Tout autre est la naturalisation de faveur, ou privilégiée, qu'on appelait dans le vieux style naturalisation par le bienfait de la loi ou par l'effet de la loi. Ce qui la caractérise et la sépare nettement de la précédente, c'est qu'aucun pouvoir gracieux n'est appelé à concéder ou à refuser le titre qui en résulte, c'est que l'acquisition de la qualité de français ou bien s'opère de droit, ou bien n'est subordonnée qu'à l'accomplissement par l'étranger de certaines formalités fixées par la loi et qu'il dépend de lui d'accomplir. Il devient alors français, non par suite d'une faveur qui lui est faite, ce qui impliquerait qu'elle pourrait être refusée, mais par suite d'un droit que la loi lui donne sous la seule condition qu'il

en use.

On comprend, en effet, que certains étrangers soient dans une situation particulièrement favorable, dans une position telle que leur droit à l'acquisition de la nationalité française soit a priori regardé comme incontestable. Dès lors, l'intervention d'un pouvoir gracieux est inutile; la loi elle-même concède la naturalisation, la soumettant seulement à certaines formalités dont l'accomplissement est potestatif, c'est-à-dire qu'il dépend des intéressés de les accomplir ou non. C'est en cela que cette naturalisation est privilégiée; c'est pour cela qu'on l'appelait jadis naturalisation par le bienfait de la loi ou par l'effet de la loi : elle est acquise par concession directe de la loi, par cela seul que celui qui l'invoque remplit certaines formalités qu'il dépend de lui de remplir. La loi de 1889 a peut-être eu tort de l'appeler naturalisation de faveur, puisque c'est précisément celle qui implique non l'obtention d'une faveur, mais l'exercice d'un droit. Ce qui explique cette dénomination, c'est que la naturalisation dont il s'agit

ne peut être invoquée que dans certains cas exceptionnels et constitue dès lors une faveur de la loi au profit des étrangers qui en bénéficient, car elle les soustrait au droit commun. A cette différence de fond entre les deux naturalisations correspond une différence de forme. Dans la naturalisation ordinaire, la qualité de français est conférée par le décret de naturalisation, elle ne l'est que par le décret et à la date du décret, qui seul fait preuve.
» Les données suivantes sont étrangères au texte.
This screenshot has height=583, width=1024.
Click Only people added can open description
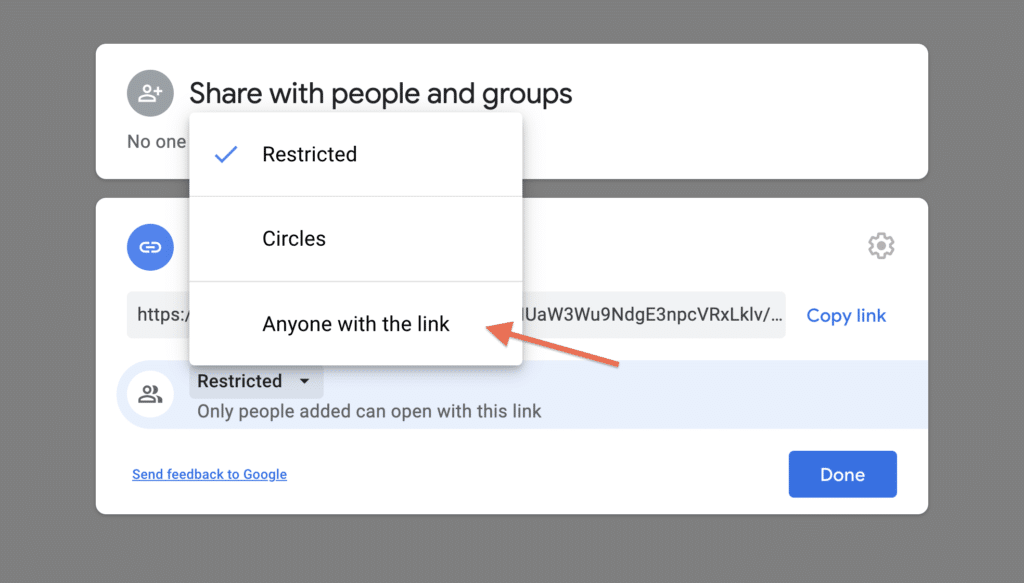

Dans la naturalisation de faveur, il n'y a pas de concession gracieuse; l'acquisition de la qualité de français résulte du seul accomplissement des formalités prévues; elle se produit à la date de cet accomplissement. Quelquefois un acte est dressé, qu'on appelle une lettre de naturalité, une déclaration de naturalité; mais, à l'inverse du décret de naturalisation, ce n'est pas un acte qui confère la qualité de français ; il en constate seulement l'acquisition antérieure et cette acquisition pourrait, en cas de contestation, être prouvée par tout autre moyen de preuve1.

La différence est donc apparente entre les deux premières espèces de naturalisations.

Quant à la troisième, elle a un caractère qui la sépare si complètement des deux autres qu'aucune confusion n'est possible. En un sens, elle se rapproche de la naturalisation ordinaire, puisqu'elle suppose comme celle-ci un décret, ce qui implique qu'elle peut être refusée. Par là, elle se sépare absolument de la naturalisation de faveur, qui est un droit. Elle constitue une sorte de naturalisation distincte pour deux raisons: d'abord elle ne peut intervenir que dans l'hypothèse spéciale où celui qui la demande est un ex-français, ensuite elle est soumise à des conditions qui lui sont spéciales et qui ne sont pas celles de la naturalisation ordinaire.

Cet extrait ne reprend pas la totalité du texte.